In 1585, Flemish polymath Simon Stevin performed a demonstration for Jan Cornets de Groot, a local politician in the Dutch city of Delft. Stevin dropped two lead balls from the Nieuwe Kerk in that city. From the sound of the impacts, Stevin deduced that the balls had fallen at the same speed. The result was published in 1586.

Let us take (as ... Jan Cornets de Groot ... and I have done) two balls of lead, the one ten times larger and heavier than the other, and drop them together from a height of 30 feet on to a board or something on which they give a perceptible sound.
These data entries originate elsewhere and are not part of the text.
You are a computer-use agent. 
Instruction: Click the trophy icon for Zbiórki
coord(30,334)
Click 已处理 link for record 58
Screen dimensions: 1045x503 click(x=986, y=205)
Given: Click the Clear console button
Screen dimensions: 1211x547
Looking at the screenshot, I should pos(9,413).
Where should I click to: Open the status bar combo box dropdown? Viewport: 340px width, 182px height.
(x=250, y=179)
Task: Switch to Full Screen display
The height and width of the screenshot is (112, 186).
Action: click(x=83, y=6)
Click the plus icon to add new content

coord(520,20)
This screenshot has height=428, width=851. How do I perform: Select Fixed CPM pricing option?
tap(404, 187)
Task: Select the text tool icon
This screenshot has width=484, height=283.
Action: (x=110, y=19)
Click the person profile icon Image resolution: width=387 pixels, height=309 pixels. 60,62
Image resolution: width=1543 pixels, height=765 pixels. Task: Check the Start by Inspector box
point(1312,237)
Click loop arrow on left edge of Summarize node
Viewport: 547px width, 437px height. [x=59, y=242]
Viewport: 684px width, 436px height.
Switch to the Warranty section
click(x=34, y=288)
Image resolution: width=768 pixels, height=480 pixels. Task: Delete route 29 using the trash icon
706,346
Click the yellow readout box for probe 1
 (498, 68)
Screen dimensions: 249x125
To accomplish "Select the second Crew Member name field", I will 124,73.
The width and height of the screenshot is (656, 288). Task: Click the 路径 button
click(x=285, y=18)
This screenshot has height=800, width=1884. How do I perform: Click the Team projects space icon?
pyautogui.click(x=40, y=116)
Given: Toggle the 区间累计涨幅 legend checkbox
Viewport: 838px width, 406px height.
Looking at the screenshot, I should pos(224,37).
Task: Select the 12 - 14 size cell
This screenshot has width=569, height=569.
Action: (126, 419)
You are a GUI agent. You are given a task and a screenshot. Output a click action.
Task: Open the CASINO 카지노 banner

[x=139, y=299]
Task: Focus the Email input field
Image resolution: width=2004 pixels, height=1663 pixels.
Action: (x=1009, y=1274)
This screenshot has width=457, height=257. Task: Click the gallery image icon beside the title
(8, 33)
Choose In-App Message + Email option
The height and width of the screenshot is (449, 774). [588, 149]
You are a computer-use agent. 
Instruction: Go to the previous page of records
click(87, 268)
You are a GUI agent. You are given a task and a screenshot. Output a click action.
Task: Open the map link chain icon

Then it will be found that the lighter will not be ten times longer on its way than the heavier, but that they fall together on to the board so simultaneously that their two sounds seem to be one and the same. ... Therefore Aristotle ... is wrong.
— Simon Stevin

=== Galileo Galilei ===

Galileo successfully applied mathematics to the acceleration of falling objects, correctly hypothesizing in a 1604 letter to Paolo Sarpi that the distance of a falling object is proportional to the square of the time elapsed. (Note: The distance traversed in successive equal intervals of time is calculated with a triangular model whose width (representing maximum velocity) increases by two for every equal section of height (representing time elapsed). This is in part anticipated by the Merton rule.)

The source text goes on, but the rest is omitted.